● DATA IN THIS EXERCISE:
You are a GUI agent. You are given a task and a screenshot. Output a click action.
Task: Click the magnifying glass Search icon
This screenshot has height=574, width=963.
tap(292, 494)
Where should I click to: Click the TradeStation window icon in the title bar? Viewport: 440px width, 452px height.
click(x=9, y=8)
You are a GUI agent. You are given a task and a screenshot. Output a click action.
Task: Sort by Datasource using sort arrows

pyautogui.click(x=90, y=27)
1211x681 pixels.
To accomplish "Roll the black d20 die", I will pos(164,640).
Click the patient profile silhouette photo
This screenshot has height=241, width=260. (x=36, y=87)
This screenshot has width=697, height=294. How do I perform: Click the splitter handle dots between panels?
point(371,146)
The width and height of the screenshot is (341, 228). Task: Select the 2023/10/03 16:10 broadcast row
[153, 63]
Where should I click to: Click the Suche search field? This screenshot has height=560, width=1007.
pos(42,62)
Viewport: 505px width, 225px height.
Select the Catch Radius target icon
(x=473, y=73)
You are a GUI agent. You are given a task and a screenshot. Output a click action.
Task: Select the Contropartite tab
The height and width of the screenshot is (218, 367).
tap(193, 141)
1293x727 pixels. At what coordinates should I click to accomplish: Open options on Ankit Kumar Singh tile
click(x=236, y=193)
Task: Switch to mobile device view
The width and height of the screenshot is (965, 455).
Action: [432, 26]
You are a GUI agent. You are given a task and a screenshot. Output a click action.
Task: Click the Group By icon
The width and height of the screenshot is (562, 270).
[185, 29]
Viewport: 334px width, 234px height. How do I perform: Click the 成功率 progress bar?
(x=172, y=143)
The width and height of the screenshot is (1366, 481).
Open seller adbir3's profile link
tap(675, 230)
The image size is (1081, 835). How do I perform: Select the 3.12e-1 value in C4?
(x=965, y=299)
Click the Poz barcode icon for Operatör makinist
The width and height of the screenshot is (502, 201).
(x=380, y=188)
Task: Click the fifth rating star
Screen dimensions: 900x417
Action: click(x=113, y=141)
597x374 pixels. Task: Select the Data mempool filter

● INSTRUCTIONS TO FOLLOW:
Return the entries above exactly, each one complete.

● TASK SOLUTION:
You are a GUI agent. You are given a task and a screenshot. Output a click action.
Task: Click the magnifying glass Search icon
This screenshot has height=574, width=963.
tap(292, 494)
Where should I click to: Click the TradeStation window icon in the title bar? Viewport: 440px width, 452px height.
click(x=9, y=8)
You are a GUI agent. You are given a task and a screenshot. Output a click action.
Task: Sort by Datasource using sort arrows

pyautogui.click(x=90, y=27)
1211x681 pixels.
To accomplish "Roll the black d20 die", I will pos(164,640).
Click the patient profile silhouette photo
This screenshot has height=241, width=260. (x=36, y=87)
This screenshot has width=697, height=294. How do I perform: Click the splitter handle dots between panels?
point(371,146)
The width and height of the screenshot is (341, 228). Task: Select the 2023/10/03 16:10 broadcast row
[153, 63]
Where should I click to: Click the Suche search field? This screenshot has height=560, width=1007.
pos(42,62)
Viewport: 505px width, 225px height.
Select the Catch Radius target icon
(x=473, y=73)
You are a GUI agent. You are given a task and a screenshot. Output a click action.
Task: Select the Contropartite tab
The height and width of the screenshot is (218, 367).
tap(193, 141)
1293x727 pixels. At what coordinates should I click to accomplish: Open options on Ankit Kumar Singh tile
click(x=236, y=193)
Task: Switch to mobile device view
The width and height of the screenshot is (965, 455).
Action: [432, 26]
You are a GUI agent. You are given a task and a screenshot. Output a click action.
Task: Click the Group By icon
The width and height of the screenshot is (562, 270).
[185, 29]
Viewport: 334px width, 234px height. How do I perform: Click the 成功率 progress bar?
(x=172, y=143)
The width and height of the screenshot is (1366, 481).
Open seller adbir3's profile link
tap(675, 230)
The image size is (1081, 835). How do I perform: Select the 3.12e-1 value in C4?
(x=965, y=299)
Click the Poz barcode icon for Operatör makinist
The width and height of the screenshot is (502, 201).
(x=380, y=188)
Task: Click the fifth rating star
Screen dimensions: 900x417
Action: click(x=113, y=141)
597x374 pixels. Task: Select the Data mempool filter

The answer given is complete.